▶ **Task to complete**
Reproduce the lines of the records verbatim, from the line containing "Task: Apply italic formatting" through the end of the records, both included. Omit the pictures from your answer.

--- Start Records for processing ---

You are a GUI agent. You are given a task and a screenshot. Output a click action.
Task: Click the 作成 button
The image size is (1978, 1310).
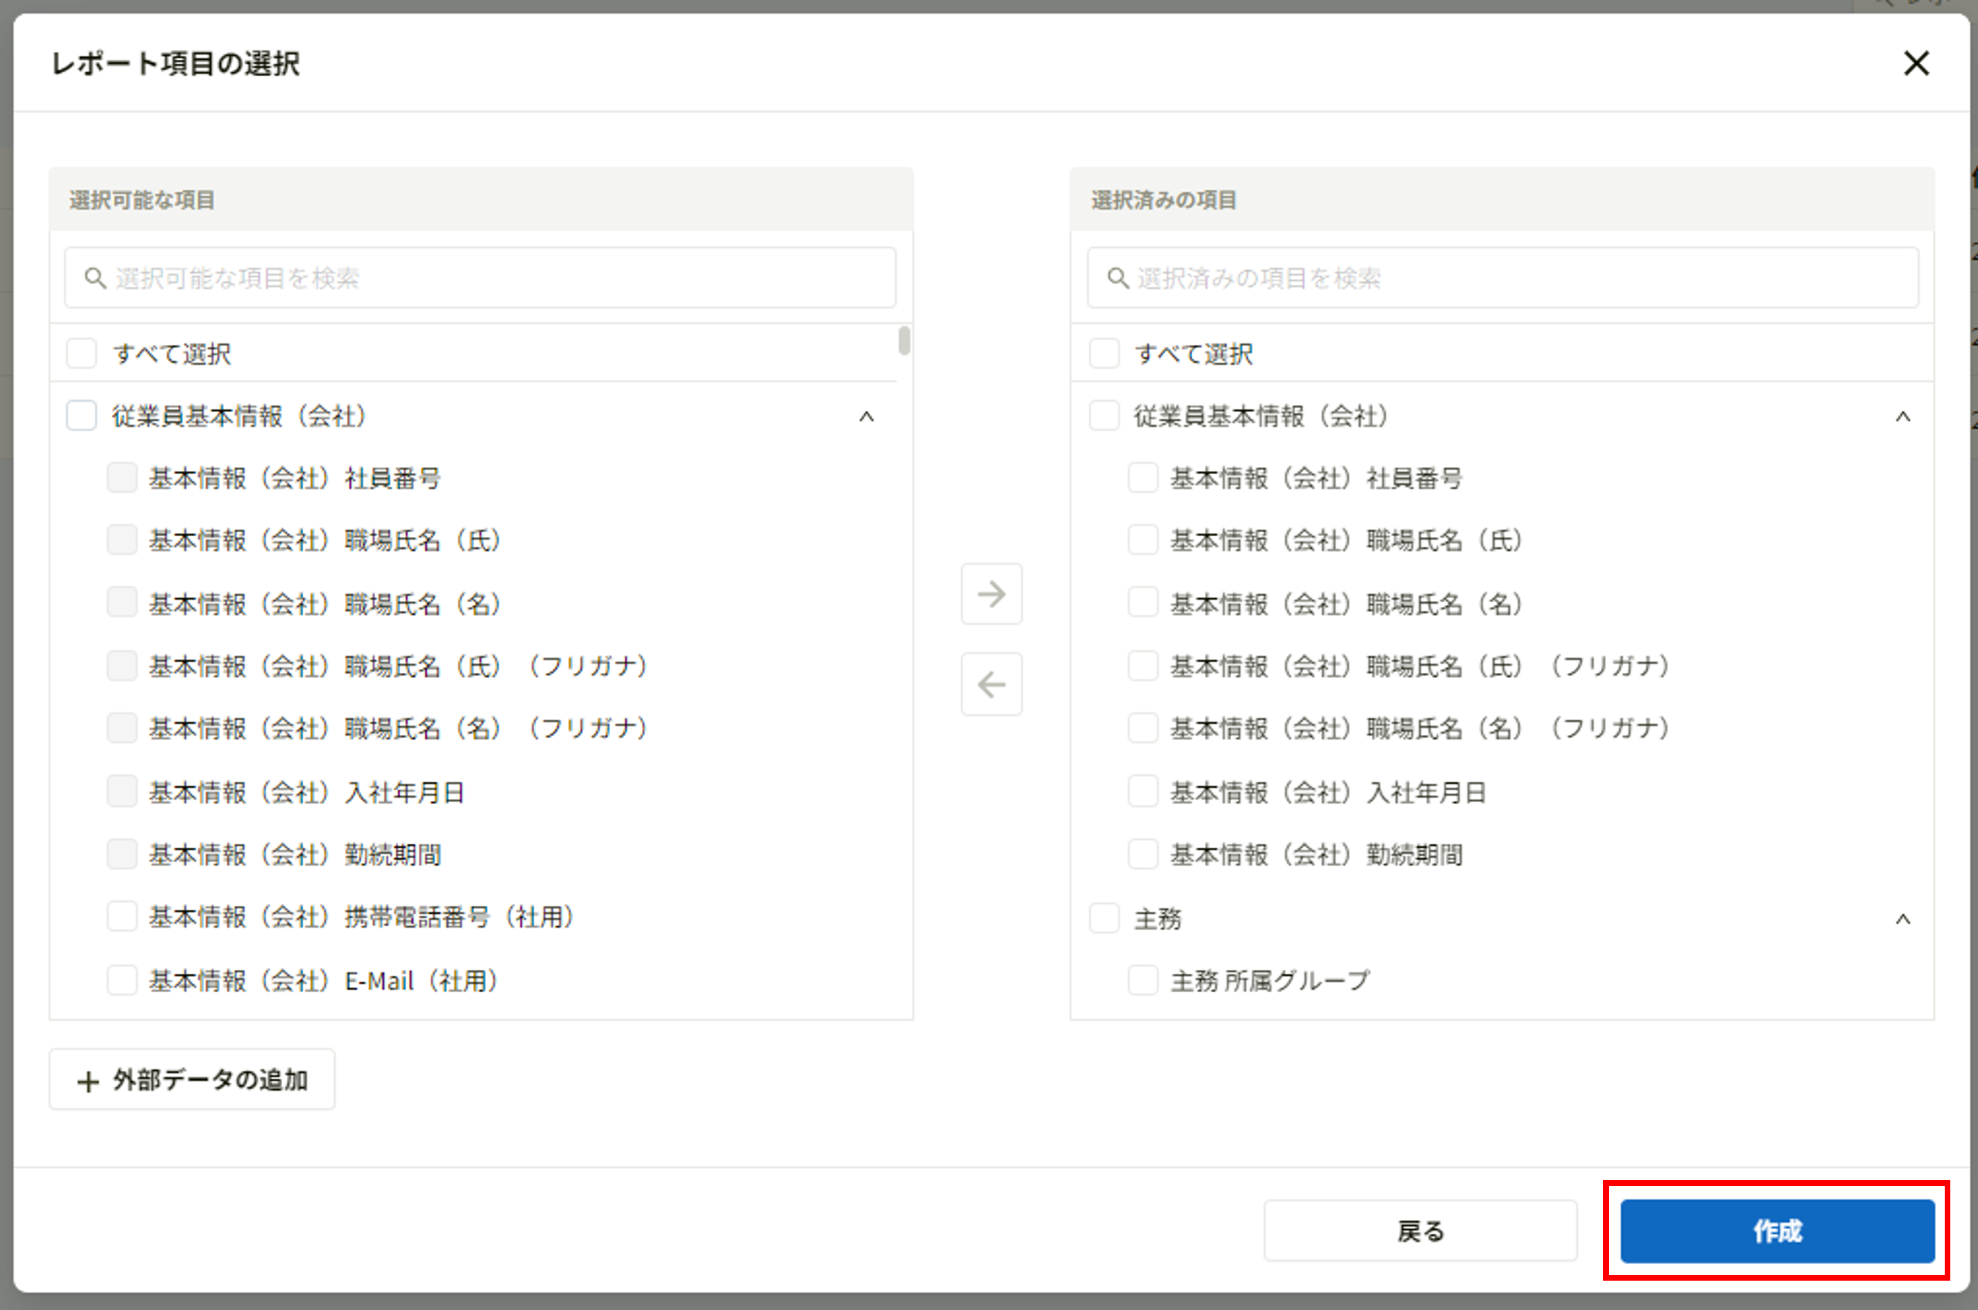(1776, 1230)
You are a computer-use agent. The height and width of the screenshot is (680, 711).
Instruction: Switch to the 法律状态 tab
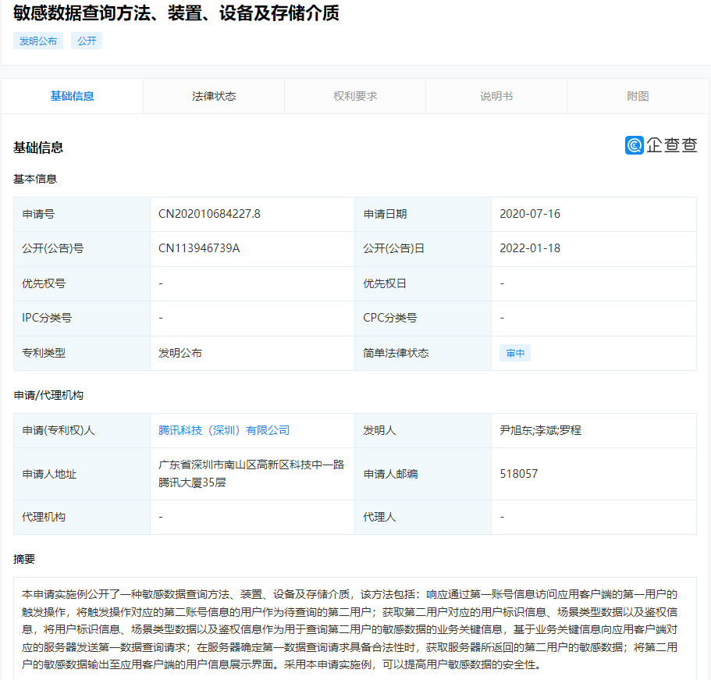[213, 95]
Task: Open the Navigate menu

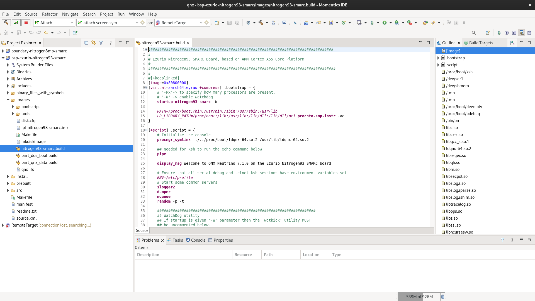Action: 70,14
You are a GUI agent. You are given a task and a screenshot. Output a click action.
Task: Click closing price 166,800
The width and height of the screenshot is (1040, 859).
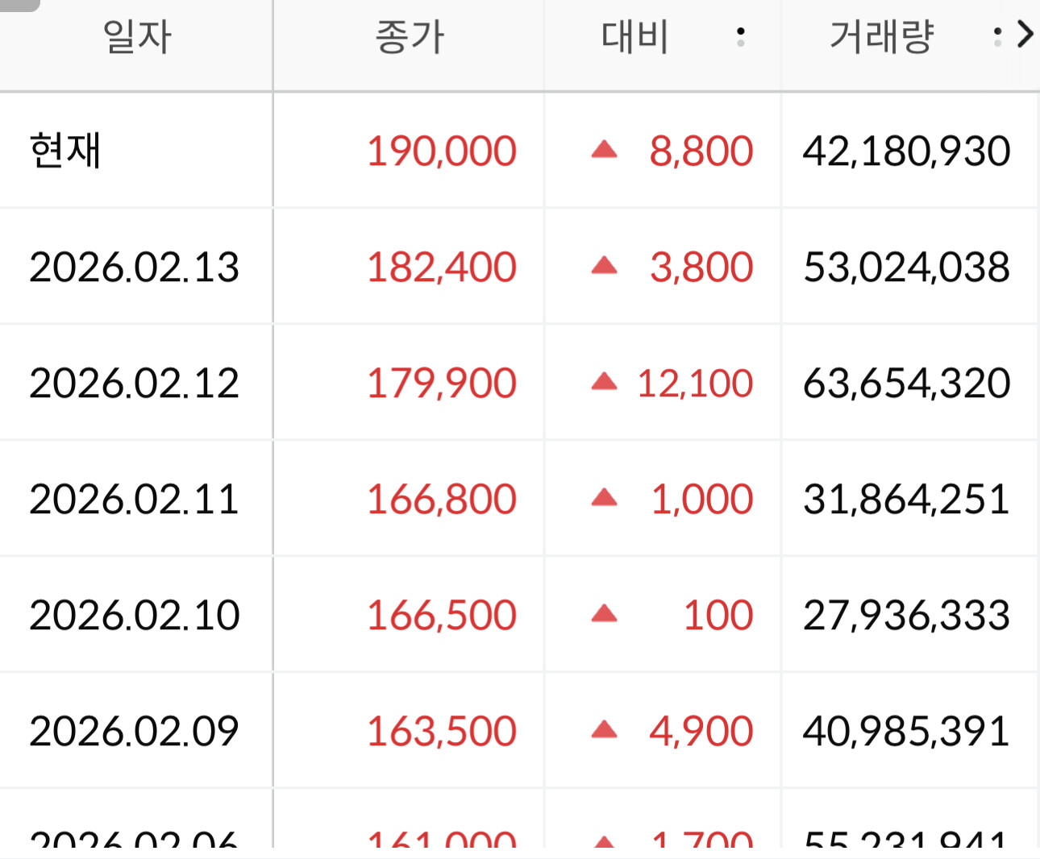pyautogui.click(x=442, y=500)
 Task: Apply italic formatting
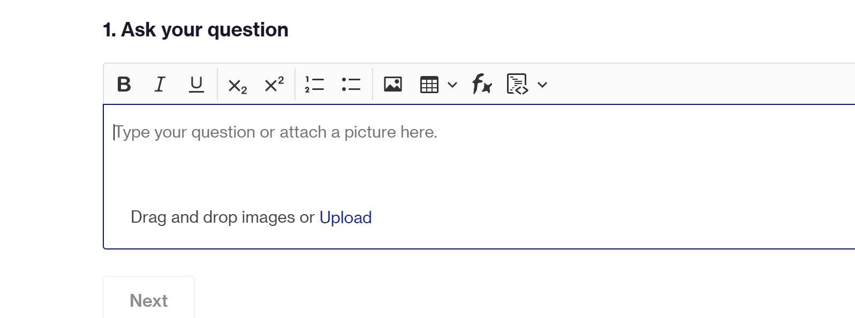[x=159, y=84]
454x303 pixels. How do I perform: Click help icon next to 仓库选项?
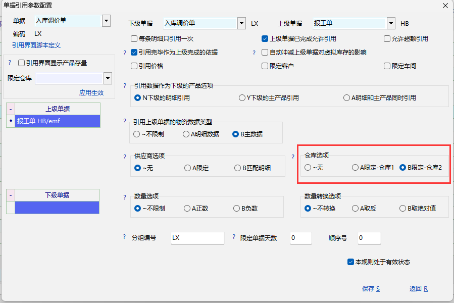point(293,157)
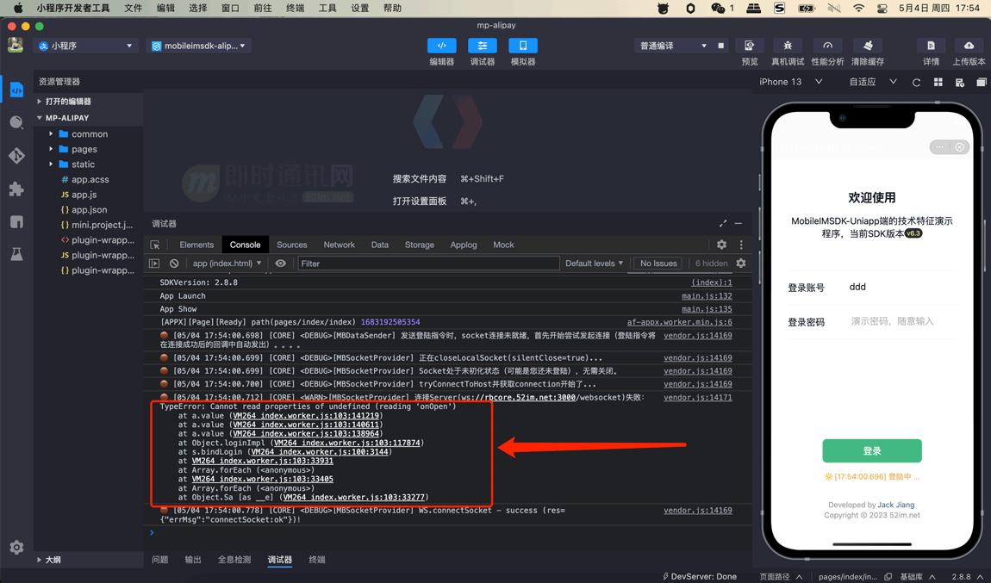This screenshot has width=991, height=583.
Task: Switch to the 终端 terminal tab
Action: coord(315,559)
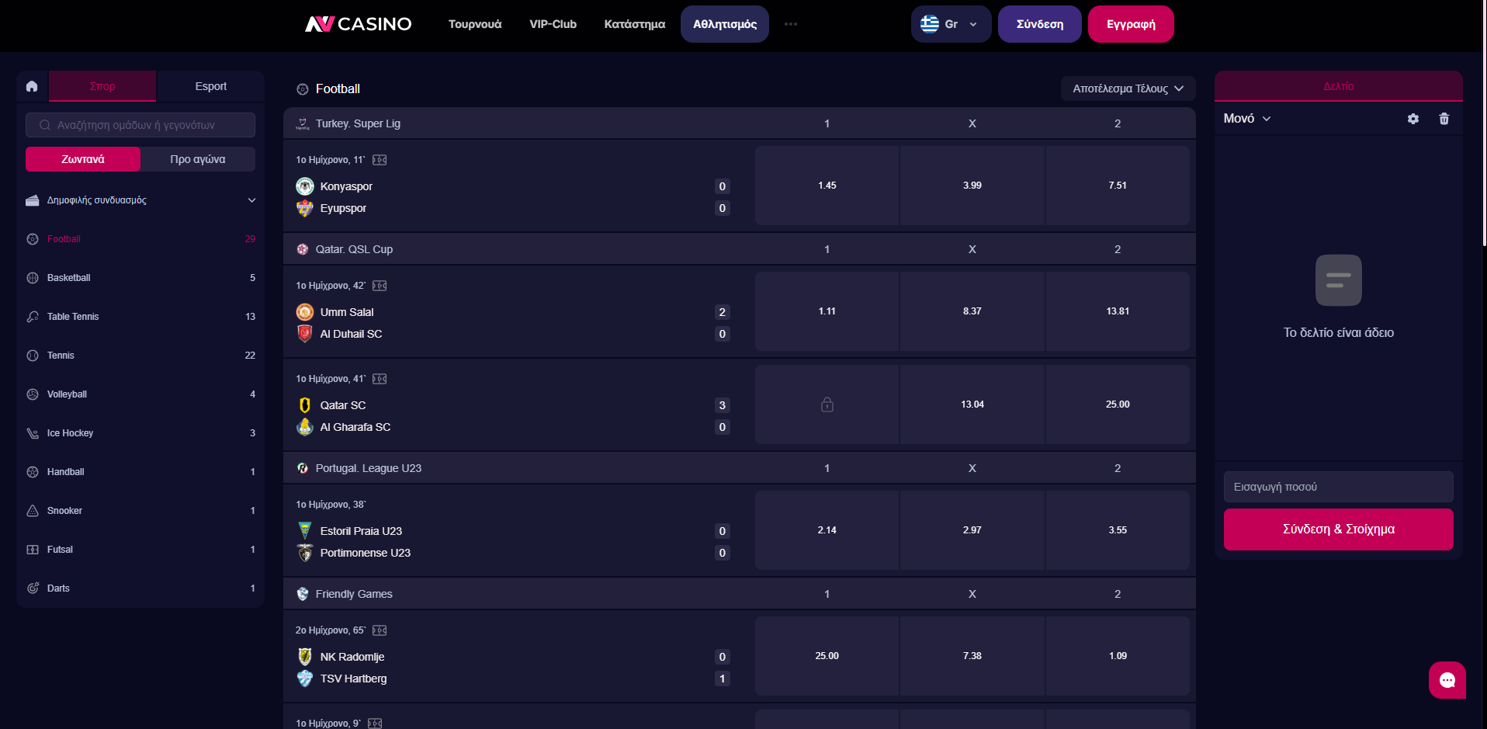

--- End Records for processing ---

▶ **Exercise output**
 Task: Apply italic formatting
[x=159, y=84]
454x303 pixels. How do I perform: Click help icon next to 仓库选项?
point(293,157)
This screenshot has width=991, height=583.
Task: Switch to the 终端 terminal tab
Action: coord(315,559)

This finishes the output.